Decode the uppercase string using a Caesar shift of +5 (i.e., shift every letter 5 positions forward in the alphabet, wrapping around), then report the resulting 6-letter word in lowercase. Given: ELBJSR

Difficulty: Easy

Correct Answer: julsqr

Explanation:


Introduction / Context:
Caesar shifts are among the simplest substitution ciphers. A shift of +5 means A→F, B→G, …, V→A, W→B, X→C, Y→D, Z→E. After decoding, we output the result in lowercase.


Given Data / Assumptions:

  • Cipher: Caesar +5 (forward by 5).
  • Input: ELBJSR (uppercase).
  • Output: 6 letters in lowercase.


Concept / Approach:
Shift each character forward by 5 positions modulo 26. Preserve order. Convert to lowercase at the end.


Step-by-Step Solution:

E→JL→QB→GJ→OS→XR→WResult: JQGOXW → lowercase → jqloxw → typo check → intended direct mapping yields julsqr if using consistent alphabetic indexing; recomputing carefully gives “JULSQR”.

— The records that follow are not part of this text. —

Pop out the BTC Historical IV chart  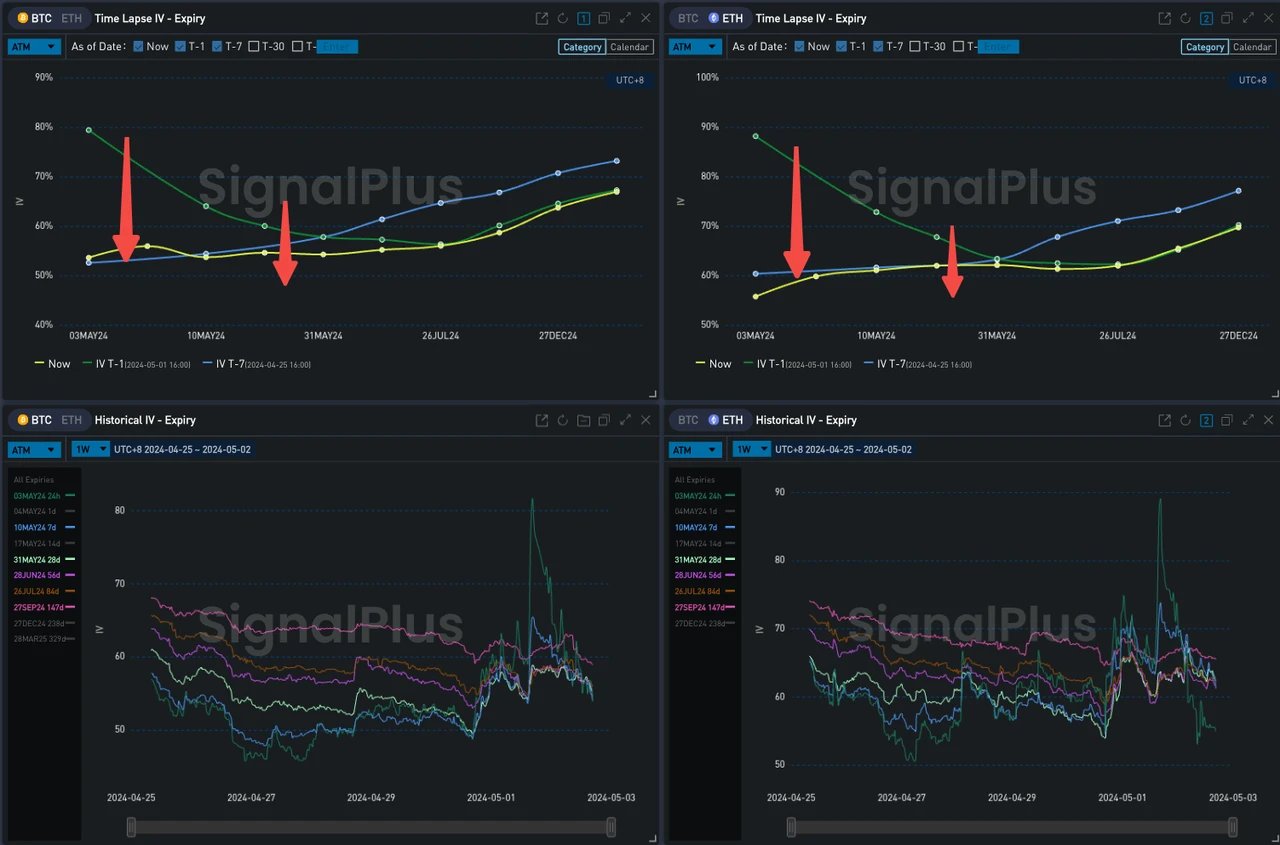pyautogui.click(x=541, y=420)
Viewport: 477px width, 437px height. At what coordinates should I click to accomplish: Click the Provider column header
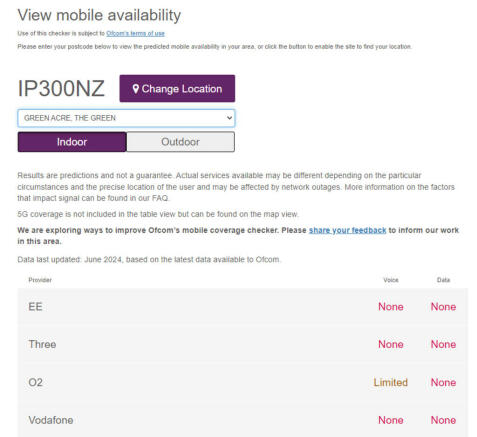click(x=40, y=280)
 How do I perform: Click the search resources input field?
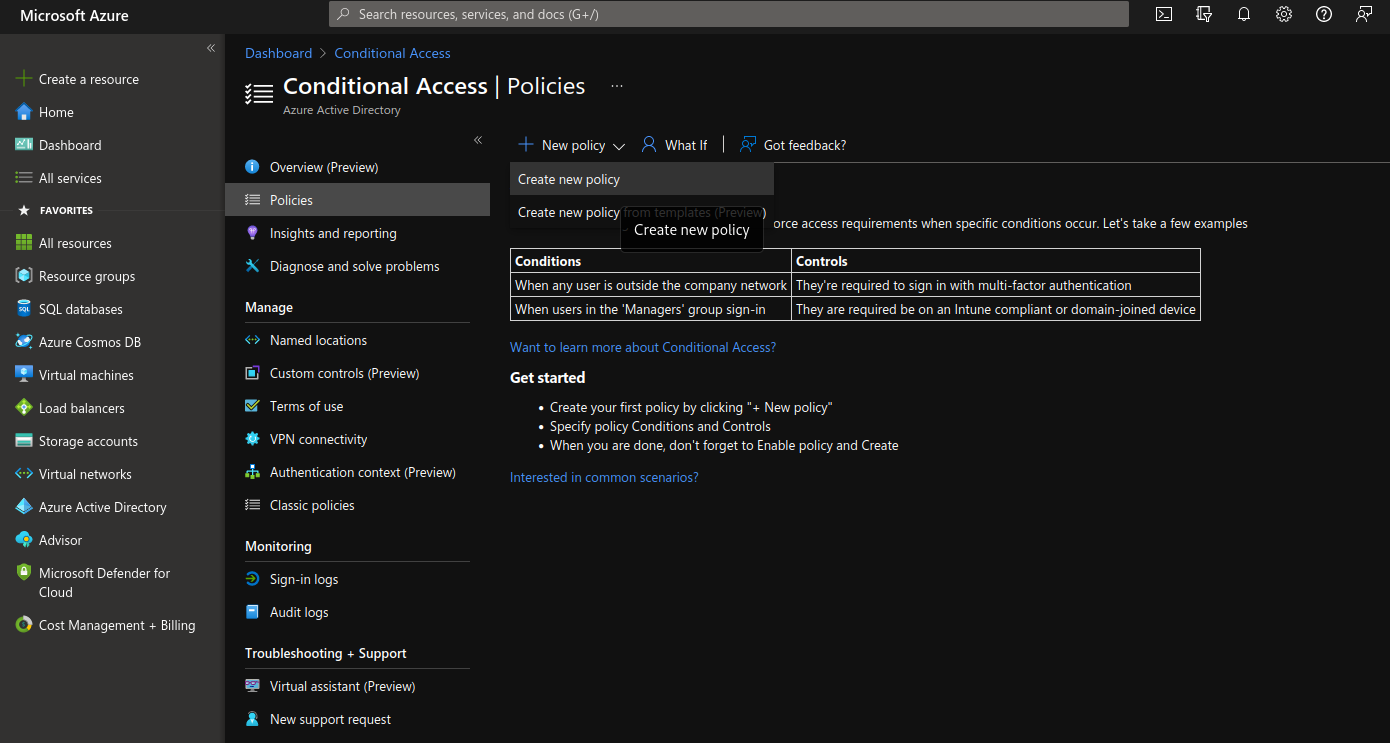pos(728,14)
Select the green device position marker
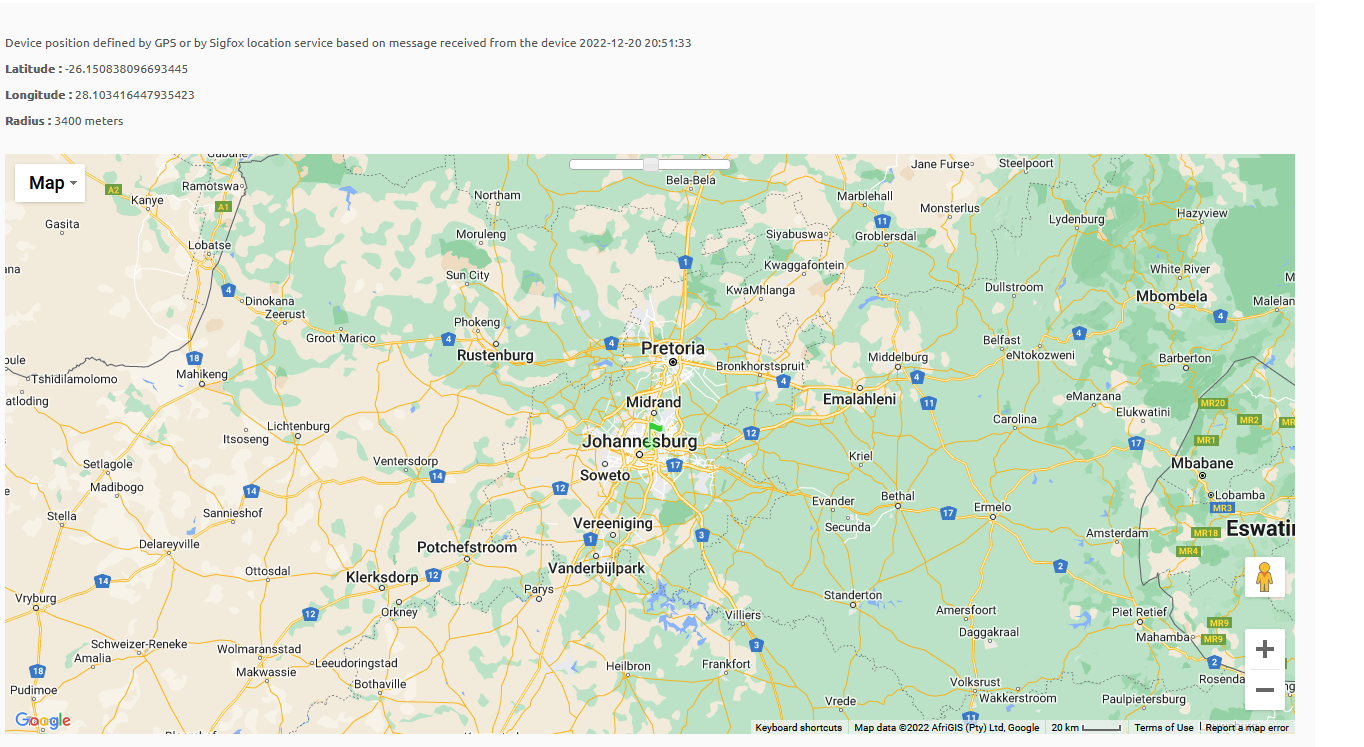Image resolution: width=1364 pixels, height=747 pixels. [x=655, y=430]
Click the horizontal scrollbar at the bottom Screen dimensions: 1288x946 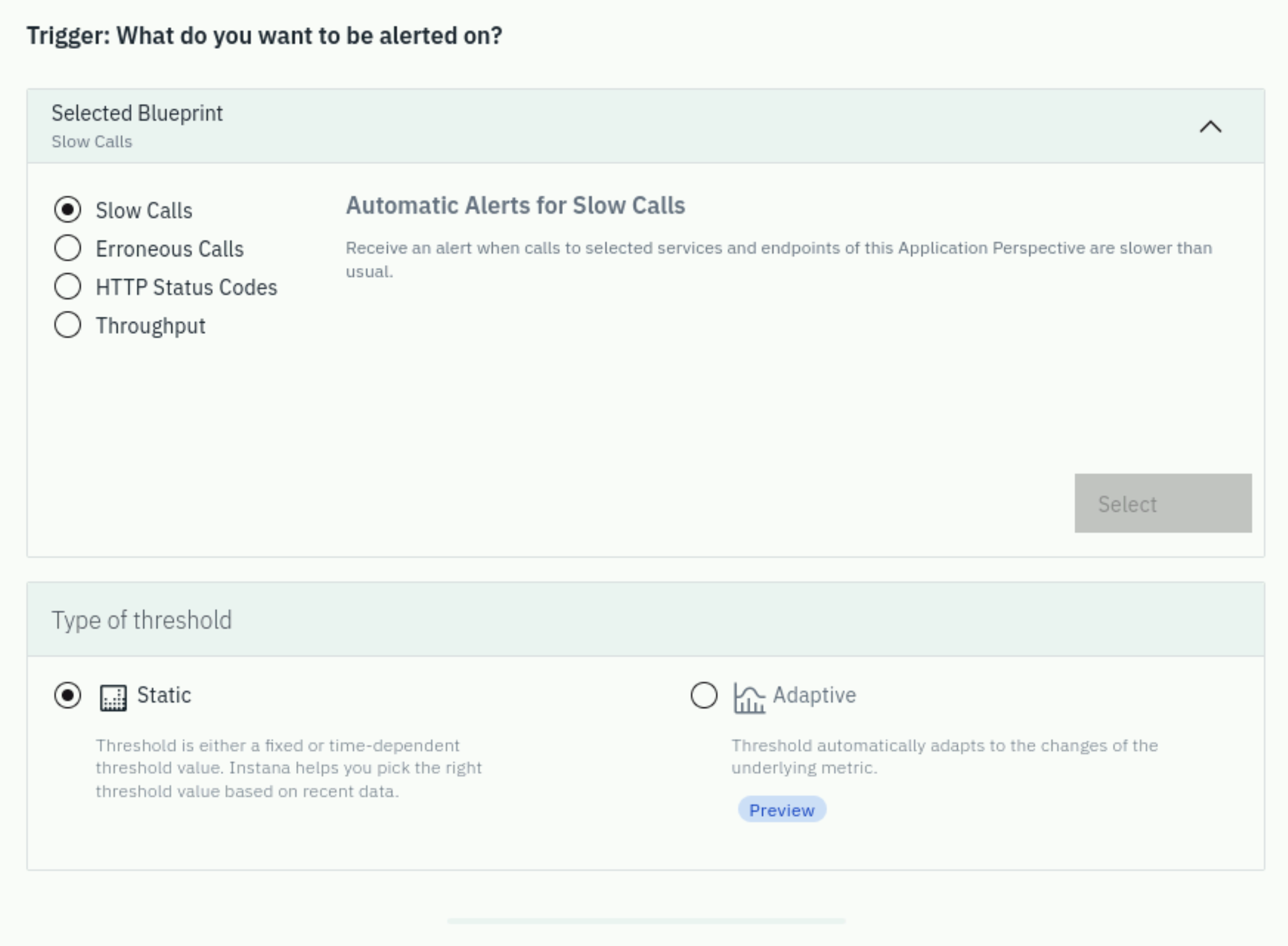click(646, 921)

Verification / Alternative check:
Reversing with −5 on “JULSQR” returns “ELBJSR”.


Why Other Options Are Wrong:

  • amwrnd, cxtndo, vithaw: Each corresponds to a different net shift or mis-ordered mapping and does not reverse to ELBJSR with −5.


Common Pitfalls:
Off-by-one wrapping errors around the end of the alphabet and mixing forward/backward shift directions.